**Task statement:** Leaving out the images, please output every entry exactly as it appears.

Dataset entries:
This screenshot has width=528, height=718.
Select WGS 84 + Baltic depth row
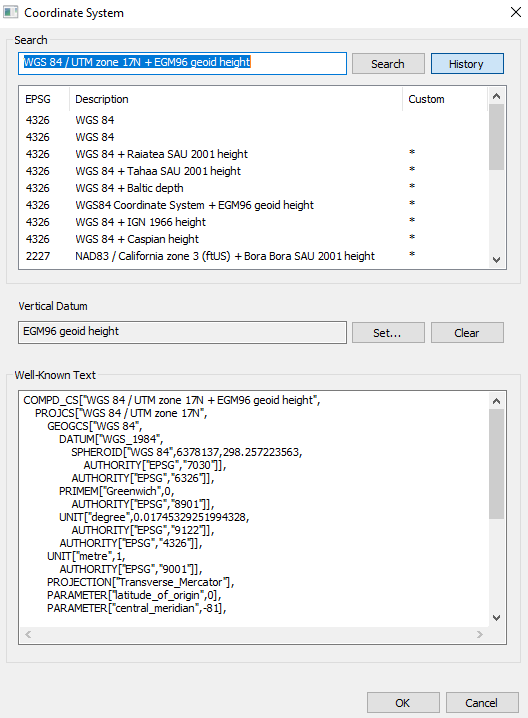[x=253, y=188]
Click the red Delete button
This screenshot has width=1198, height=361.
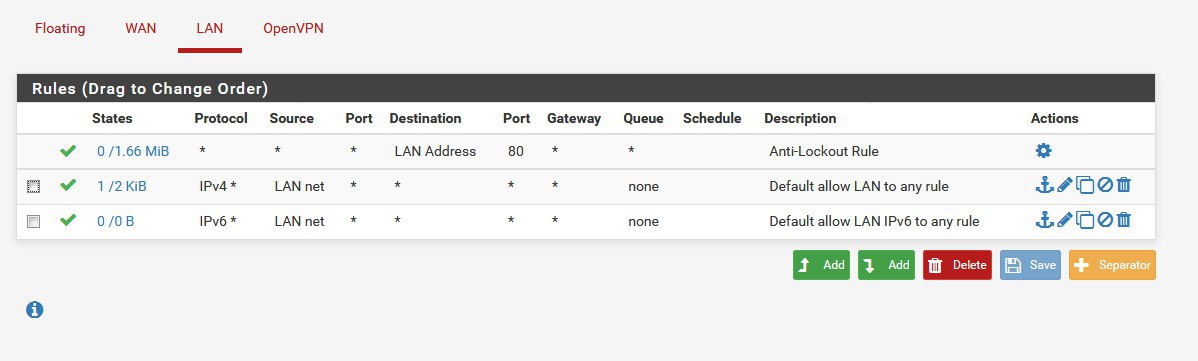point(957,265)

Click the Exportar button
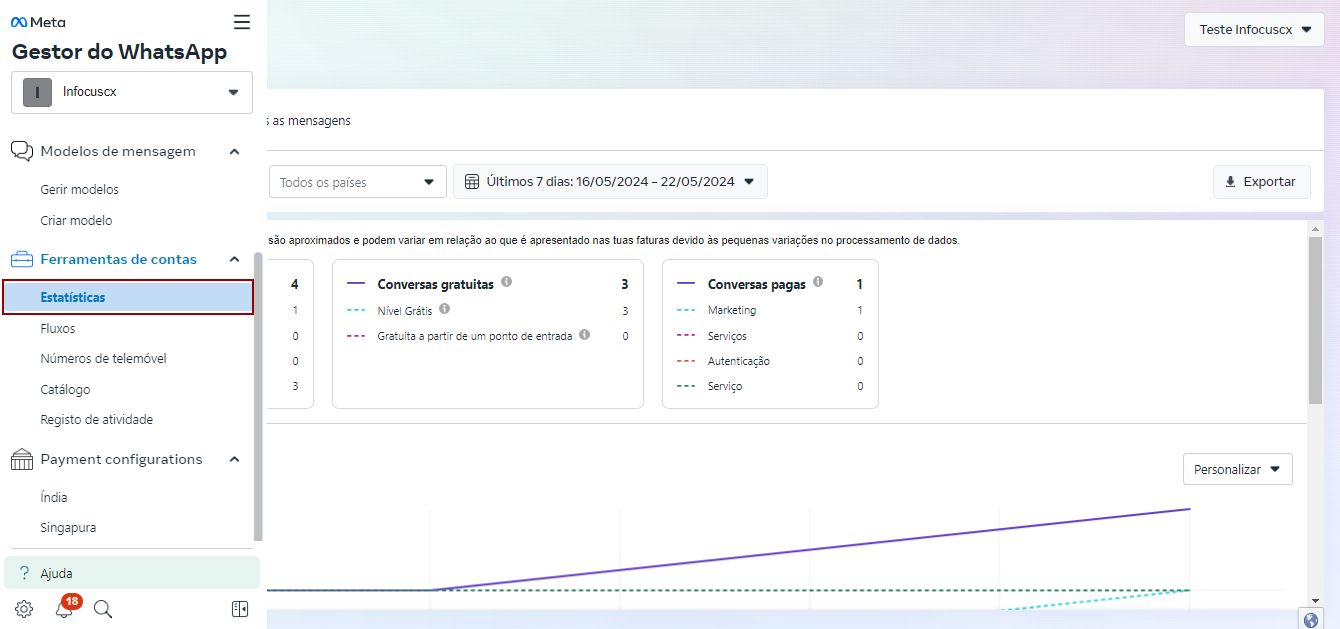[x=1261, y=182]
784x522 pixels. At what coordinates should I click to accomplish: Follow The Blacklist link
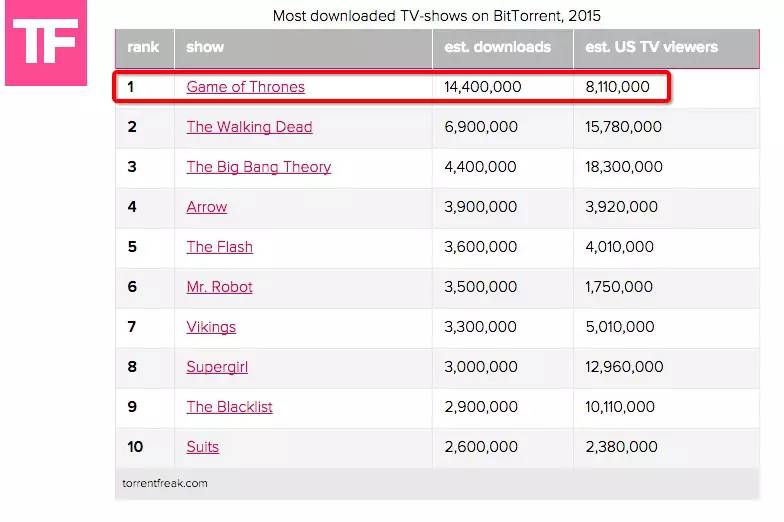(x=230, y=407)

**Exercise output:**
This screenshot has width=528, height=718.
Select WGS 84 + Baltic depth row
[x=253, y=188]
Click the red Delete button
This screenshot has width=1198, height=361.
point(957,265)

Click the Exportar button
[x=1261, y=182]
784x522 pixels. At what coordinates should I click to accomplish: Follow The Blacklist link
(x=230, y=407)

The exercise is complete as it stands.